Durability Raises Questions About Where These Four Highly Paid QBs Will Be In 2026
Four high-paid quarterbacks face cloudy future amid durability questions
Like it or not — fair or not — sometimes we measure the desire and want-to of an NFL player based on his availability. Teams often base a player’s value on durability.
Because availability and durability are abilities.
That’s the problem now facing multiple teams with high-priced quarterbacks, with a tipping point for all of them coming sometime after this season. Simply put, Lamar Jackson, Kyler Murray, Tua Tagovailoa, and Deshaun Watson all face offseason questions about their futures.
And the primary question is whether they’ll still be with their current teams.

Lamar Jackson has missed 13 games to injury since 2021. (Photo by Michael Owens/Getty Images)
Will Older Jackson Be Healthier?
The second question they all face is whether they can stay healthy and play well if they do stay on their current teams.
But the fact we're asking these questions makes it obvious something has gone wrong.
Jackson, for example, has missed 13 games since 2021. He's missed three games this year, is doubtful for Saturday's game against the Green Bay Packers, and has not practiced an entire week since early in the season while dealing with hamstring, knee, ankle and now a back injury.
So the growing narrative with Jackson is that perhaps the Ravens should start looking to trade him because he's turning 29 years old soon, and players don't usually become more durable as they get older.
Also, Jackson is probably more a Formula 1 race car than a pickup truck, meaning he doesn't often get rolled onto the field unless he's very close to 100 percent. Playing hurt is not exactly part of his reputation.
The Ravens, of course, won't publicly address whether making a Jackson trade is in their plans and that's certainly fair. But this is not the last you'll hear of the possibility.

The Dolphins benched Tua Tagovailoa, leaving his future in Miami in doubt. (Photo by Megan Briggs/Getty Images)
Tua Miami Future Is Murky
We've had plenty of reporting done about Tagovailoa playing his last game for the Dolphins.
He was not only benched last week, but demoted to third-string quarterback. Tagovailoa has dealt with concussions, hip, ankle, hand and other injuries, and he's simply not playing at former heights reached in 2022 and 2023.
So Tagovailoa's days with the Dolphins seem numbered if current coach Mike McDaniel remains the coach. McDaniel benched Tagovailoa and that's a move that is hard to overcome once the line has been crossed.
About the only way Tua survives and returns to the Dolphins next year is if McDaniel is fired and a new coach and general manager want a chance to salvage Tagovailoa because they have no better options.
That could definitely happen because, counter to reporting by some national media, the Dolphins have made no final decision on McDaniel's future and his fate still hangs in the balance the last two games of the season.

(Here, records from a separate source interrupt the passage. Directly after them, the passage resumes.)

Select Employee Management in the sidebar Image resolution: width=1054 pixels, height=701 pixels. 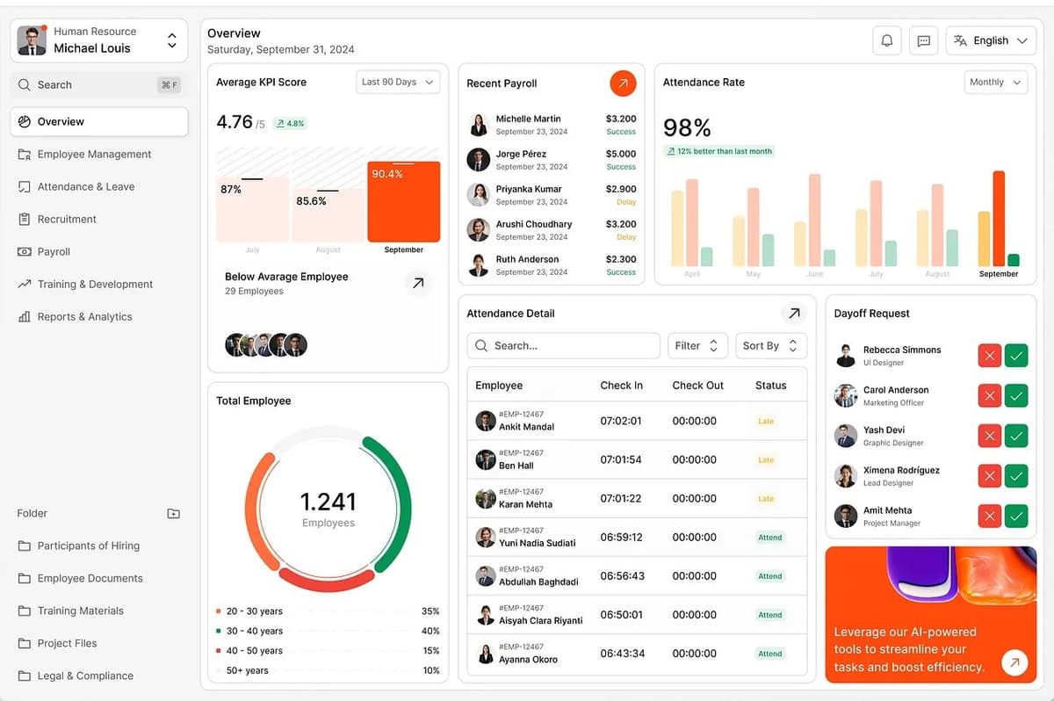92,154
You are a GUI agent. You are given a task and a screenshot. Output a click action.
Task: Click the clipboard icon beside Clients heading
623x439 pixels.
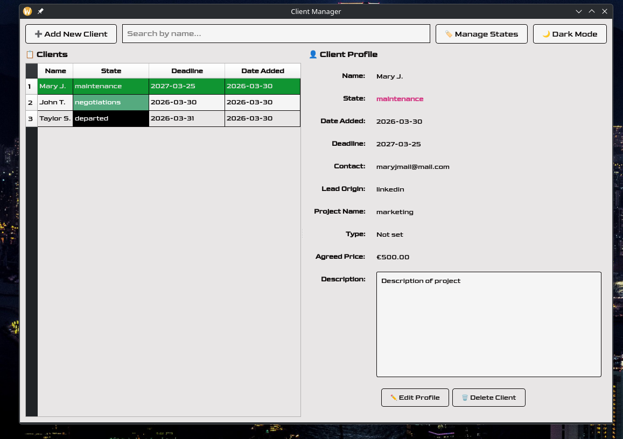(30, 54)
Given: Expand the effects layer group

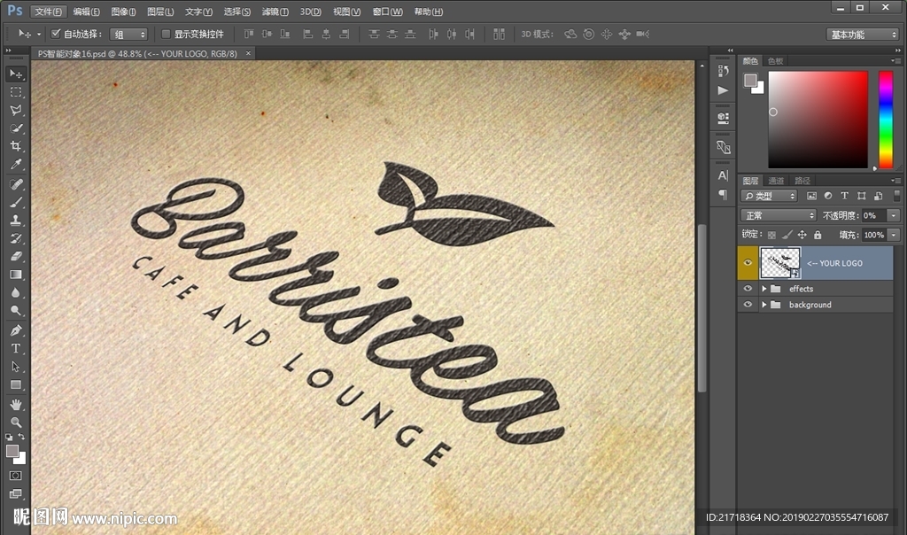Looking at the screenshot, I should click(x=764, y=289).
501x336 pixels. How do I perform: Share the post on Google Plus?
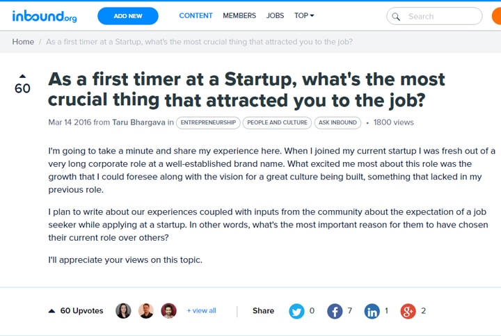point(408,311)
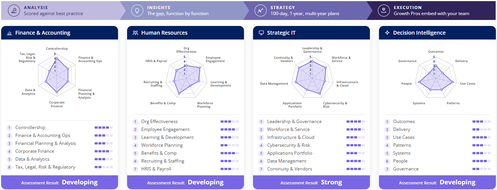Open the Decision Intelligence card header
Image resolution: width=497 pixels, height=190 pixels.
tap(437, 33)
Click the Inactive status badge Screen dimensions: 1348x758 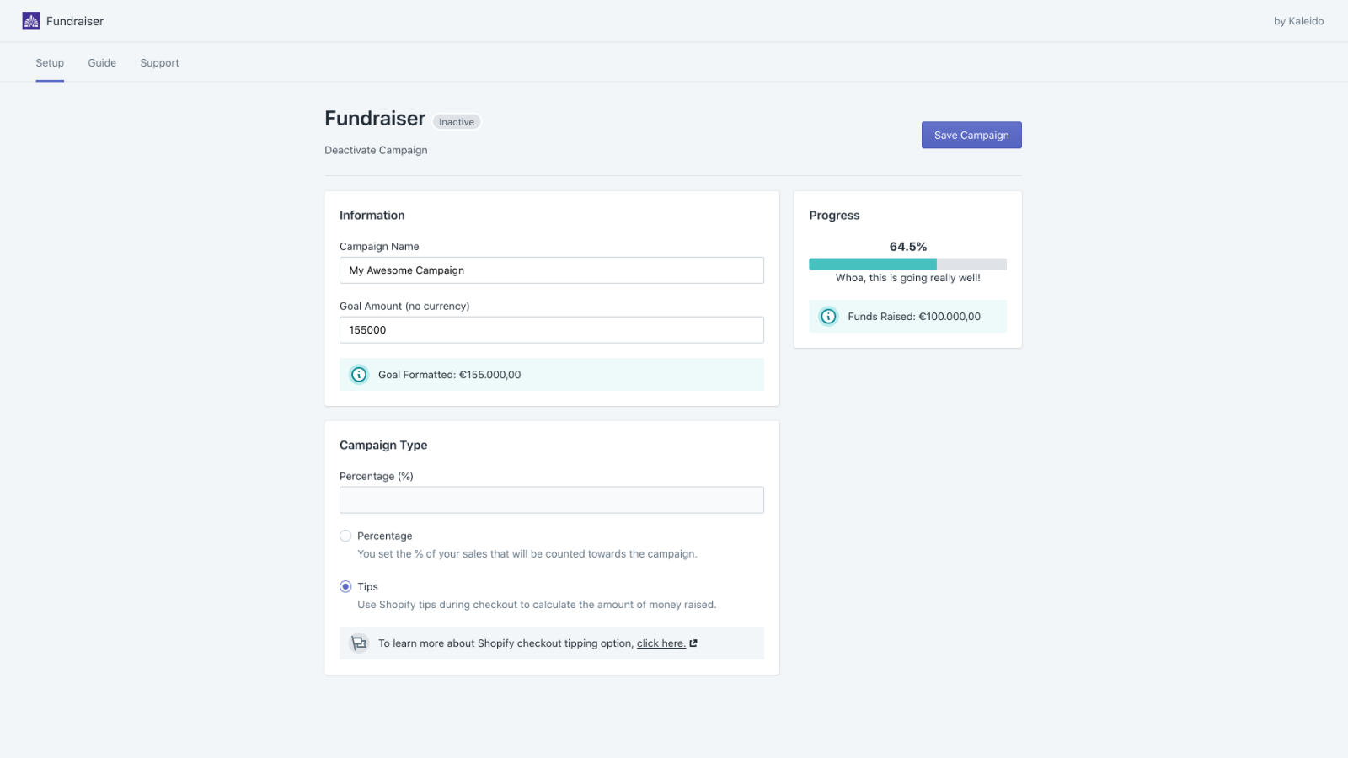pyautogui.click(x=456, y=121)
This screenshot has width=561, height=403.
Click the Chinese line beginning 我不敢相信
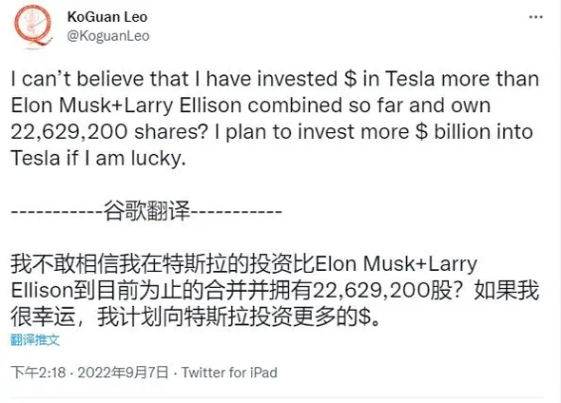tap(244, 264)
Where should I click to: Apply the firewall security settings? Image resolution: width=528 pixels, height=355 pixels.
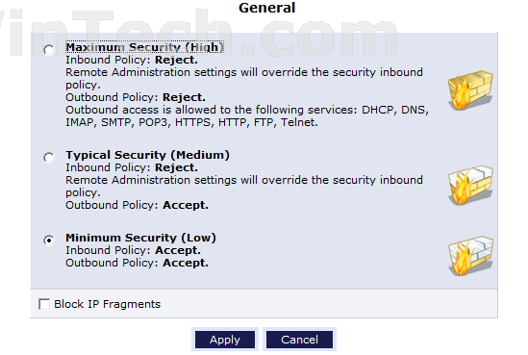(x=225, y=340)
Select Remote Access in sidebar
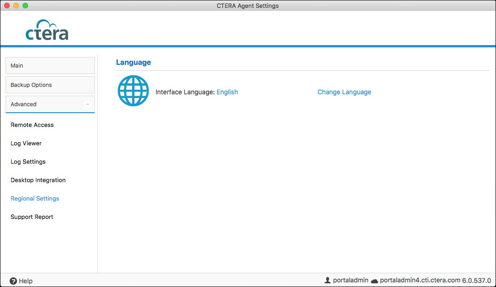This screenshot has width=496, height=287. tap(32, 125)
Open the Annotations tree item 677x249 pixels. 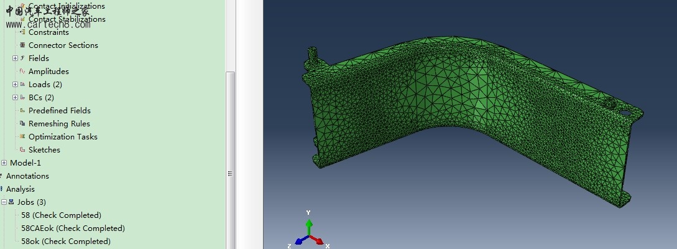[27, 176]
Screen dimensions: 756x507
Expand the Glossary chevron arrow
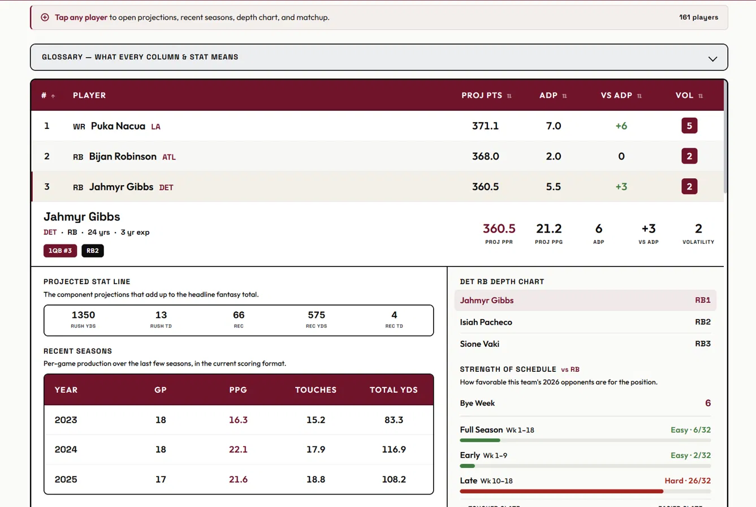(712, 58)
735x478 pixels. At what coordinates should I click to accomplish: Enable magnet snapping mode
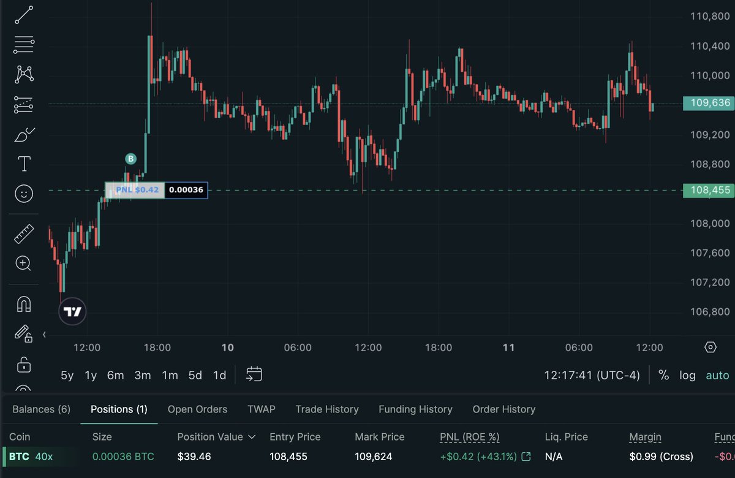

Kyler Murray has been oft-injured in Arizona. (Photo by Norm Hall/Getty Images)
Murray Part Of Arizona's Injury Plague
Murray suffered a foot injury in Week 5 that eventually ended his season. It's the second major injury he's had in three years because he tore his ACL in Week 14 of 2022, and that kept him out of the lineup for all but eight games in 2023.
So do the Cardinals, one of the NFL's worst teams with a coach on the hot seat, continue to believe in the smallish, often-injured quarterback that hasn't exactly lit the world on fire when he's healthy? Or do they see this as a problem that needs addressing?
Murray isn't as closely tied to coach Jonathan Gannon or general manager Monti Ossenfort as the Dolphins were to Tua Tagovailoa under Chris Grier and McDaniel when this season began.
Murray came to the club in 2019 under GM Steve Keim and coach Kliff Kingsbury. Also factoring in the Murray offseason decision is the fact he's not unique in Arizona because that team has been plagued by injuries.
"I think every injury is different and I think we have run the gamut this year of there’s probably some bad luck and … we’re trying to look for the common denominator in those things, and I don’t know that there is (one)," Ossenfort told Arizona Sports on Friday.
Watson Story Not Finished
Finally, Watson has played only 19 out of a possible 51 games since being traded to Cleveland in 2021. And, yes, he missed games that first year because of an NFL suspension.
But since then he's had shoulder and multiple torn Achilles injuries that have sidelined him since October of 2024.
You think at 30 years old, the Browns are not going to try to move Watson next year? That will be interesting to see.
They clearly are going quarterback shopping in the draft because their 3-12 record has them in the running for the first overall pick. And even if they don't get that first pick, they have two first-round selections they can turn into a trade-up package.
But perhaps the Browns decide they hold on to Watson one more season for cap reasons while their new rookie QB gains some seasoning. And then they move on in 2027.